As I’ve previously reported, some of the most popular pornographic websites in Australia do appear on the ACMA blacklist. I think Optus customers should be notified that this is the case, as the current answer is very misleading.

Such are the difficulties for a PR department trying to answer questions about a secret blacklist.

Conroy to appear on “Insight”

Stephen Conroy will appear on SBS’s Insight at 7:30pm AEDT this coming Tuesday. It looks like they’ve found guests and experts on all sides of the debate, so I don’t think Conroy will be able to get away with as much as he did on Q&A.

Naturally, you can expect an angry write-up from me after the programme finishes. I can’t wait.

I don’t support it…

…but I still think it’s funny.

Hackers defaced the Australian classification board’s website last night.

UPDATE: Websinthe offers a sensible comparison between pros and cons of the attack.

I’m later than I thought on this news. I guess I was too caught up in Conroy’s Q&A rubbish last night to notice.
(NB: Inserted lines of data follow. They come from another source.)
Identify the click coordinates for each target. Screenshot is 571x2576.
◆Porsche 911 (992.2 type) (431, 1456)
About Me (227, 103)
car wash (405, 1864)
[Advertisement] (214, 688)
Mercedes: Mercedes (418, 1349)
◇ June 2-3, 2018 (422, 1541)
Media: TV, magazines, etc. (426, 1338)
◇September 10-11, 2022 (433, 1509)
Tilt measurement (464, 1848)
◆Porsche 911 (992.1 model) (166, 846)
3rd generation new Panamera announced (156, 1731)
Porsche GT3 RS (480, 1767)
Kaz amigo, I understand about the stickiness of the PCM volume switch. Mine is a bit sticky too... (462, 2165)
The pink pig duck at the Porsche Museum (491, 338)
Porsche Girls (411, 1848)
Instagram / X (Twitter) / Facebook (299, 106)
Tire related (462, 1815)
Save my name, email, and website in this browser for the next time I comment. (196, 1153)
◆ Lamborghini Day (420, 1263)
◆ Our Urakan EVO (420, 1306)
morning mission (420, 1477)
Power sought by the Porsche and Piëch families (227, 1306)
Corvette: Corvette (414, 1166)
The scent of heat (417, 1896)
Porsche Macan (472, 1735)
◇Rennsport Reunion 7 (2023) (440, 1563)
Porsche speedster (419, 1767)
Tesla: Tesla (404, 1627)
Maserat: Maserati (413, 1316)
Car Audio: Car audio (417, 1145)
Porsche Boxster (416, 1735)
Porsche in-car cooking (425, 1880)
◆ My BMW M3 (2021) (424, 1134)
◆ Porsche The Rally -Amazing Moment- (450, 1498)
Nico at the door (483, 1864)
Conroy suggests voters give Labor the flick

It looks like Conroy is starting to talk some sense:

(Voters can) toss us out if they don’t like what we do or they don’t like what somebody else does.
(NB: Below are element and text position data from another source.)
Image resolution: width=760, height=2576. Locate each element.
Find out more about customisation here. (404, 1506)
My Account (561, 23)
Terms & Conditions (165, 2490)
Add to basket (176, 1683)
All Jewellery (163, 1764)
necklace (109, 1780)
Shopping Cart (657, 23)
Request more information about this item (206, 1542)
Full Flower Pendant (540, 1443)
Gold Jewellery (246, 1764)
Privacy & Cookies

I think we might just take you up on that.

Webshield’s Anthony Pillion is an idiot

Anthony Pillion

The neckbearded Anthony Pillion

Of the six ISPs participating in Stephen Conroy’s mandatory filtering trial, none have had a higher profile than Webshield. Webshield’s managing director, Anthony Pillion, has frequently made himself available for comment, generally offering his heartfelt support of filtering.
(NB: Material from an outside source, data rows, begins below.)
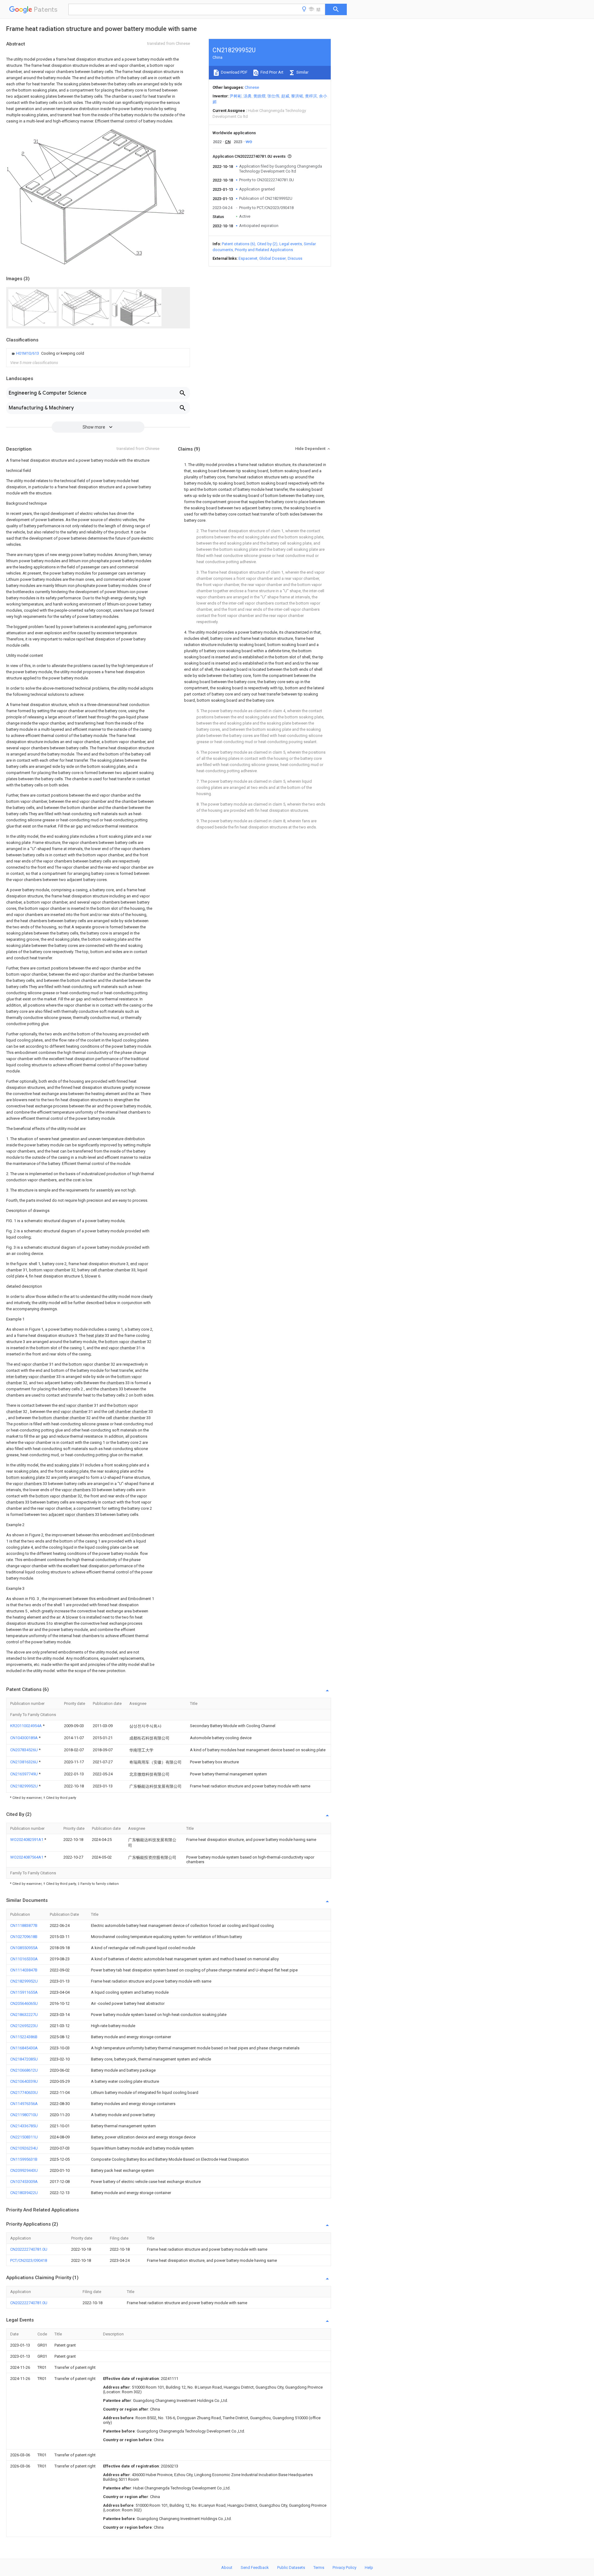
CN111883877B (23, 1925)
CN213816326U (24, 1762)
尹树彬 (236, 96)
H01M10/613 (28, 353)
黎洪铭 (297, 96)
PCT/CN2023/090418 (28, 2260)
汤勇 (247, 96)
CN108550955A (24, 1947)
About (226, 2567)
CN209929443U (24, 2170)
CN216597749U (24, 1774)
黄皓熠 (259, 96)
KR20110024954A (26, 1725)
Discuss (295, 258)
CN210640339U (24, 2081)
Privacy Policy (344, 2567)
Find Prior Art (271, 72)
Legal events (290, 244)
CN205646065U (24, 2003)
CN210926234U (24, 2148)
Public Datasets (291, 2567)
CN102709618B (23, 1936)
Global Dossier (272, 258)
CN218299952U (24, 1786)
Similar (301, 72)
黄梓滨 (311, 96)
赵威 (285, 96)
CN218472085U (24, 2059)
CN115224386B (23, 2037)
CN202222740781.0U (28, 2249)
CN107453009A (24, 2181)
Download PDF (234, 72)
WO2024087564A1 (27, 1857)
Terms (318, 2567)
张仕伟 (273, 96)
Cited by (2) (267, 244)
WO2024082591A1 (27, 1839)
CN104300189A (24, 1737)
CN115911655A (24, 1992)
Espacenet (248, 258)
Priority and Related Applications (264, 249)
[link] (47, 353)
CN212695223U (24, 2025)
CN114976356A (24, 2103)
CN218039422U (24, 2192)
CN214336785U (24, 2126)
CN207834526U (24, 1750)
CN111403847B (23, 1970)
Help (369, 2567)
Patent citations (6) (238, 244)
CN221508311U (24, 2137)
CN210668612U (24, 2070)
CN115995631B (23, 2159)
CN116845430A (24, 2048)
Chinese (252, 87)
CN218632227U (24, 2014)
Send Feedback (255, 2567)
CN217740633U (24, 2092)
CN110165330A (24, 1959)
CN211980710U (24, 2114)
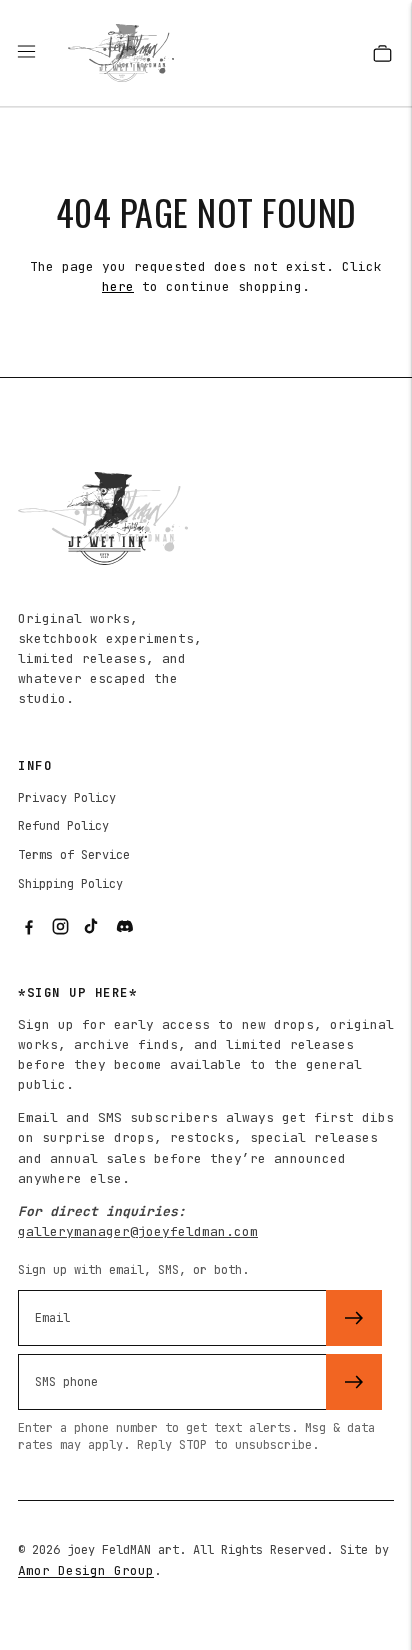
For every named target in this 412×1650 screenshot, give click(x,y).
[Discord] (124, 927)
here (118, 286)
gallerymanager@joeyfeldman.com (138, 1231)
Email (58, 1287)
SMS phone (74, 1351)
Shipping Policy (70, 884)
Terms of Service (74, 855)
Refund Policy (63, 826)
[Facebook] (28, 927)
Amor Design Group (86, 1570)
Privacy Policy (67, 798)
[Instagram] (60, 927)
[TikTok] (92, 927)
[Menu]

Webshield, who voluntarily offers ISP level filtering to its customers, could see its niche in the market destroyed by Conroy’s MIF scheme. This makes some of Anthony Pillion’s comments all the more bizarre. In a terrible article published by AustralianIT, he had this to say:

The mandatory level of filtering proposed by the government is not some pipe dream; filtering large volumes of traffic for small lists of URLs is possible and viable with technology available today.

Another complaint is that content will be blocked when it shouldn’t be. Over blocking is an issue for dynamic filtering not for blacklist filtering.

This is absolute nonsense. Considering that the blacklist will be handled by government bureaucrats, it will be subject to the full array of human error, or more likely, human stupidity. As the recent ACMA leak shows, popular and completely innocent websites have made their way onto the blacklist.

The most telling comments from Pillion emerged following the first ACMA blacklist leak, which was said to have been inaccurate:

Anthony Pillion, managing director of Webshield, one of six ISPs participating in the Federal Government’s internet filtering trial also said “there is a giant question mark over the motive and credibility of the content in the leak”.

Pillion said the leaked list was not a list of URLs in use during the trials.

“It seems as if it is a compilation of information available on the web, and includes some URL’s never investigated by ACMA,” he said.

“That makes it questionable at least.”

“It has more basis in michief than in credibility.”

[…]

An online story in a Sydney newspaper earlier today attributed the leak without qualification to a Government-approved maker of internet filtering products.

Pillion doubted those companies would leak the information.

“The only motive could be somebody that dislikes intensely what the Government is proposing at the moment, and will go to any lengths to undermine it.”

For the past two years, ACMA has sent weekly updates of its lists to makers of internet filters, Pillion said: “There would have to be copies of various lists floating around”.

The lists used in filtering trial are encrypted and “far more secure”, he said.

While it’s not easy to work out exactly what Pillion is trying to say, it seems he’s unaware that the blacklist can be easily extracted from filtering software by people who have the relevant technical knowledge. The companies themselves don’t need to leak the information as, by design, the list must be stored somewhere within the program. Is Pillion computer illiterate, or just completely stupid?

It seems amazing that Pillion could talk about leakers lacking “credibility” when he’s supporting actions which are bound to hurt his company.